Directive: Copy the items below word for word, beginning with the line that contains "Given: Open the share icon on previous tweet" and ending with the line that contains "point(578,24)", both included.

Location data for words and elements
________________
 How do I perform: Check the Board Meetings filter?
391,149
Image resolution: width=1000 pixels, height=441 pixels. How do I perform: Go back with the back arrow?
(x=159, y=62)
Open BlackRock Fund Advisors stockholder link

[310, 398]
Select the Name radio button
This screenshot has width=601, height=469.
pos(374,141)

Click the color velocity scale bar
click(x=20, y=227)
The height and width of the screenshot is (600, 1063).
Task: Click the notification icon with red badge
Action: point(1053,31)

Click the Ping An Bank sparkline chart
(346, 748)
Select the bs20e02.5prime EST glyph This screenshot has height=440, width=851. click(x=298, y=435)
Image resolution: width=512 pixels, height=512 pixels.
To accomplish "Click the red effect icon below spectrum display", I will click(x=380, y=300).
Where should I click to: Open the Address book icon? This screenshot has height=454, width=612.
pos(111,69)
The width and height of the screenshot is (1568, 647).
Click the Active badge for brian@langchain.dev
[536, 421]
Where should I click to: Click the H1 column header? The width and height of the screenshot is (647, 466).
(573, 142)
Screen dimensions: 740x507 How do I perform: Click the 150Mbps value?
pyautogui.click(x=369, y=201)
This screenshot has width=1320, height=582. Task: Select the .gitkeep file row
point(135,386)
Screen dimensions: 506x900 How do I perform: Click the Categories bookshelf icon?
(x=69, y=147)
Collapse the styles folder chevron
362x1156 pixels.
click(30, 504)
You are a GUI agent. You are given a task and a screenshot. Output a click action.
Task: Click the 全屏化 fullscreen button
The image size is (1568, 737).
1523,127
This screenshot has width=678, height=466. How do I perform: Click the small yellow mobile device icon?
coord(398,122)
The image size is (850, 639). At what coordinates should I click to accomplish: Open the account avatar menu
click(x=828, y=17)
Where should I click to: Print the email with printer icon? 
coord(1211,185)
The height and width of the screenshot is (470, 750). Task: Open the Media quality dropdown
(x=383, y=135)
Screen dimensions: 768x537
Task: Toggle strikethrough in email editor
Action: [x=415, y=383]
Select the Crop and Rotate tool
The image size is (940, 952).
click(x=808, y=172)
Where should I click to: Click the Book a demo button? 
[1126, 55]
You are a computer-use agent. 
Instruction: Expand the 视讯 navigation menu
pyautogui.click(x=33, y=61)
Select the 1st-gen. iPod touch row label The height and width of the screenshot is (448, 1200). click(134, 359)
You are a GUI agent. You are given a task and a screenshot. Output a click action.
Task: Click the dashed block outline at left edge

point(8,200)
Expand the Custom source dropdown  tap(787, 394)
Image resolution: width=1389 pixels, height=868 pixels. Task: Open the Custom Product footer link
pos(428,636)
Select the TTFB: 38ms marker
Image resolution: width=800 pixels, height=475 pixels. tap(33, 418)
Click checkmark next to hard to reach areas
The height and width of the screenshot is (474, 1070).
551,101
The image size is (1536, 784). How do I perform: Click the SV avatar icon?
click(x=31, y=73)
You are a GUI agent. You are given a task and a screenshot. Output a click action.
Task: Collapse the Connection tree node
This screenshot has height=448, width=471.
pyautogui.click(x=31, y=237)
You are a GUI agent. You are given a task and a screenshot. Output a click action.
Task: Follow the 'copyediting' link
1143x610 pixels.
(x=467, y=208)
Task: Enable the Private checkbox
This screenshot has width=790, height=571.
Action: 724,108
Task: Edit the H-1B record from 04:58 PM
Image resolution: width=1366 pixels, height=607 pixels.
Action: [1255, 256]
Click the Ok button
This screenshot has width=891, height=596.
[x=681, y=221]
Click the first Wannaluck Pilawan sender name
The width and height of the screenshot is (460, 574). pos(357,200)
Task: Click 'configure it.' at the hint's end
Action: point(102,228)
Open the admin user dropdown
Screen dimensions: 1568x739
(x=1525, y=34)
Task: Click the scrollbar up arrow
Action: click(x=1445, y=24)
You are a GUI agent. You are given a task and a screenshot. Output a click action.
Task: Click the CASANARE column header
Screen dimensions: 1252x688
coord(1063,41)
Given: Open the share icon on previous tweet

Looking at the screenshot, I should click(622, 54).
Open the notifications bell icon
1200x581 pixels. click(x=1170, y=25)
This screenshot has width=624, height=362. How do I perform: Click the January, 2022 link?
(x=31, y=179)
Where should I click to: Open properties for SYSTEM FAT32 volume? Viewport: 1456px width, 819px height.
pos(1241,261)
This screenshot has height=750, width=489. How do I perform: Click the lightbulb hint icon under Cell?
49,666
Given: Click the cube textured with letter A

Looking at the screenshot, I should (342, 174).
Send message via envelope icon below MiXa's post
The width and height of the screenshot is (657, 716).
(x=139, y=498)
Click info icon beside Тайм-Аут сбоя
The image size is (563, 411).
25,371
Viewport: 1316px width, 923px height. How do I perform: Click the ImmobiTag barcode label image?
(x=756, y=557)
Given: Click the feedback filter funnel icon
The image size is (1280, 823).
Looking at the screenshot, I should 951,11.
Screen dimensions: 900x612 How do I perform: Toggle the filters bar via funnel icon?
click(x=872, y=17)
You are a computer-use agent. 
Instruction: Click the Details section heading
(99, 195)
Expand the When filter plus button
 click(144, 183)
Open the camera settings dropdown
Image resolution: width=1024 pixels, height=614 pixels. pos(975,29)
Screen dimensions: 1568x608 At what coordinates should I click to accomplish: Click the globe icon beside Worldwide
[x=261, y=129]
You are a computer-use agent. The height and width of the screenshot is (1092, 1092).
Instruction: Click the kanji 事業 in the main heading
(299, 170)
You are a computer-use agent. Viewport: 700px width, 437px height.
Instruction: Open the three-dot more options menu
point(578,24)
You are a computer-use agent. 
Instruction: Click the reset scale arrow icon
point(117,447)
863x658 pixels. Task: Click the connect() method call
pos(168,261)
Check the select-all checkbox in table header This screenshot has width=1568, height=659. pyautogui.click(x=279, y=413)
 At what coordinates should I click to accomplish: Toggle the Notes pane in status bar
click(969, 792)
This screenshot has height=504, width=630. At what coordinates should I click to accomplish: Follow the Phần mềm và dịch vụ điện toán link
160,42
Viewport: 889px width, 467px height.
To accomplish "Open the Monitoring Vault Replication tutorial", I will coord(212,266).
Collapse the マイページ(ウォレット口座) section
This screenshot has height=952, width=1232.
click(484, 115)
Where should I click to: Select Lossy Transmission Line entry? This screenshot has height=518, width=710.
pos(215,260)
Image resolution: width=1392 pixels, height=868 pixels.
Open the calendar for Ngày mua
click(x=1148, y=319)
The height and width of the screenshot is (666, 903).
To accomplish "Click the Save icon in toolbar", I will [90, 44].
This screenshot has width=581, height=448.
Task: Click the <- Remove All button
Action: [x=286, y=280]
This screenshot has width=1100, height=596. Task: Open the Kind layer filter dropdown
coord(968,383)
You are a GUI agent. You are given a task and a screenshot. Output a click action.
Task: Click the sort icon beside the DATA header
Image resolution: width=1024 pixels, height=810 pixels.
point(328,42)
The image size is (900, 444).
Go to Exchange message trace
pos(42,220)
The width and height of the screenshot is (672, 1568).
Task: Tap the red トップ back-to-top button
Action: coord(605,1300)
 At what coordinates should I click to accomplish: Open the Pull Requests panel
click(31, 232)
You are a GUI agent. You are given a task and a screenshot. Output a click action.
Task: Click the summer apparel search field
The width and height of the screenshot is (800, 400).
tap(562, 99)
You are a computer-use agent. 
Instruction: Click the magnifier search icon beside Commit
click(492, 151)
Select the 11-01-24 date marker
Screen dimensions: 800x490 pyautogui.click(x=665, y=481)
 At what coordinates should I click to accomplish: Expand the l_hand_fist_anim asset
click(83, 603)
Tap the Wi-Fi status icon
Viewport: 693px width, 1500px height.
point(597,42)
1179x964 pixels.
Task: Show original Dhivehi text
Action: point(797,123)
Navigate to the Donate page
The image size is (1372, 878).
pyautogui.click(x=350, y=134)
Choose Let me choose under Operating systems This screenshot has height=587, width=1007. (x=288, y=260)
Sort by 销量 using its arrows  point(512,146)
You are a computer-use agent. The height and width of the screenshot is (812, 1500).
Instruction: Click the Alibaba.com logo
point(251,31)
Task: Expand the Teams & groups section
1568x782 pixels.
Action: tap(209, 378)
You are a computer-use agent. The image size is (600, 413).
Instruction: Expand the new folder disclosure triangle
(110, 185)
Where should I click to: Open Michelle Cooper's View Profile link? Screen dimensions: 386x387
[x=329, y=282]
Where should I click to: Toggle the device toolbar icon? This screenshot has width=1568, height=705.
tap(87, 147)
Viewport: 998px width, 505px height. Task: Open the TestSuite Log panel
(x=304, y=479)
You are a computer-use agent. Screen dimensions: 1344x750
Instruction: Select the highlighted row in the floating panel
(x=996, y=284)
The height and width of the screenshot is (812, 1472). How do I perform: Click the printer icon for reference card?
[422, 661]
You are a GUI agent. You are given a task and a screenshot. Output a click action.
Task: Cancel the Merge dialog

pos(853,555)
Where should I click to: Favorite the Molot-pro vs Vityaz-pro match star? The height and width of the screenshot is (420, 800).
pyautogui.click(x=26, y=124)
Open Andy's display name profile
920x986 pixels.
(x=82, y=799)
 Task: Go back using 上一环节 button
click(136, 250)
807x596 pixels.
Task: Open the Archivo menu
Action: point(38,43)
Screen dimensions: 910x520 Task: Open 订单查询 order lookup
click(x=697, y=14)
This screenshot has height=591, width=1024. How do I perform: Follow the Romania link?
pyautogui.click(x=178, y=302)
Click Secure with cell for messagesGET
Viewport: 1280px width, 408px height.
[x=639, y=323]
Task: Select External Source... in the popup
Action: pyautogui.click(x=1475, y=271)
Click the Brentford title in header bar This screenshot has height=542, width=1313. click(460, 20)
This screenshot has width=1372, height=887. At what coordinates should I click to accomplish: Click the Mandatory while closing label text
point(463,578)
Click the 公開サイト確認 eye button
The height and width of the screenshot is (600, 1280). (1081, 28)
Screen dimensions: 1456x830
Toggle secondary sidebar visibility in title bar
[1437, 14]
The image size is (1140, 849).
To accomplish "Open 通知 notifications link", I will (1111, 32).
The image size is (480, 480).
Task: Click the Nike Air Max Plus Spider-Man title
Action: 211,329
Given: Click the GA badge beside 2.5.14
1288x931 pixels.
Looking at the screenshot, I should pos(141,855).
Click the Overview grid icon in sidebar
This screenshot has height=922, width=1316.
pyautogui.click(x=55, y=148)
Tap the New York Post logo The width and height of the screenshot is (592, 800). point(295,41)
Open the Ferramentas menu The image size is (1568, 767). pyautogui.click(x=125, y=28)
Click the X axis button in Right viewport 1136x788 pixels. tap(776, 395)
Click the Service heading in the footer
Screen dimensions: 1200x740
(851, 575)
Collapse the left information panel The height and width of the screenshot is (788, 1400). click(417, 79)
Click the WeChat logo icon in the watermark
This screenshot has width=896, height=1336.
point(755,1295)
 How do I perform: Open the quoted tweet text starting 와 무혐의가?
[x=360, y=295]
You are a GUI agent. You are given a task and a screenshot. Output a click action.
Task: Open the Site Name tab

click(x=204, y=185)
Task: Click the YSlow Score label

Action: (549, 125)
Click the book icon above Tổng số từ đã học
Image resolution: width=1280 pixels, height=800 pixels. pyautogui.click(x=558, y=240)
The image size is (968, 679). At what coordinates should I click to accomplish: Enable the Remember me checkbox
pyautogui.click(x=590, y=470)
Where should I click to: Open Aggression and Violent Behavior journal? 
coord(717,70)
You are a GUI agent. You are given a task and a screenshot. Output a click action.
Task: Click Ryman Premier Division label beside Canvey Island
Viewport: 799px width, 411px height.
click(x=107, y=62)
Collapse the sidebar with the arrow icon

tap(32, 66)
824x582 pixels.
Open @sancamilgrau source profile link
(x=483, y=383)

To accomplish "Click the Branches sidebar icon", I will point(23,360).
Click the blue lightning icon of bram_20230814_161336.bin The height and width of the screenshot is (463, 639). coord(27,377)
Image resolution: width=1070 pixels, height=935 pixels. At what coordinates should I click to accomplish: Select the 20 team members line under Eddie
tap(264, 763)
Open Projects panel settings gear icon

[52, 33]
________________
Final answer:
Given: Open the share icon on previous tweet

Looking at the screenshot, I should click(622, 54).
Open the notifications bell icon
1200x581 pixels. click(x=1170, y=25)
This screenshot has width=624, height=362. How do I perform: Click the January, 2022 link?
(x=31, y=179)
Where should I click to: Open properties for SYSTEM FAT32 volume? Viewport: 1456px width, 819px height.
pos(1241,261)
This screenshot has height=750, width=489. How do I perform: Click the lightbulb hint icon under Cell?
49,666
Given: Click the cube textured with letter A

Looking at the screenshot, I should (342, 174).
Send message via envelope icon below MiXa's post
The width and height of the screenshot is (657, 716).
(x=139, y=498)
Click info icon beside Тайм-Аут сбоя
The image size is (563, 411).
25,371
Viewport: 1316px width, 923px height. How do I perform: Click the ImmobiTag barcode label image?
(x=756, y=557)
Given: Click the feedback filter funnel icon
The image size is (1280, 823).
Looking at the screenshot, I should 951,11.
Screen dimensions: 900x612 How do I perform: Toggle the filters bar via funnel icon?
click(x=872, y=17)
You are a computer-use agent. 
Instruction: Click the Details section heading
(99, 195)
Expand the When filter plus button
 click(144, 183)
Open the camera settings dropdown
Image resolution: width=1024 pixels, height=614 pixels. pos(975,29)
Screen dimensions: 1568x608 At what coordinates should I click to accomplish: Click the globe icon beside Worldwide
[x=261, y=129]
You are a computer-use agent. The height and width of the screenshot is (1092, 1092).
Instruction: Click the kanji 事業 in the main heading
(299, 170)
You are a computer-use agent. Viewport: 700px width, 437px height.
Instruction: Open the three-dot more options menu
point(578,24)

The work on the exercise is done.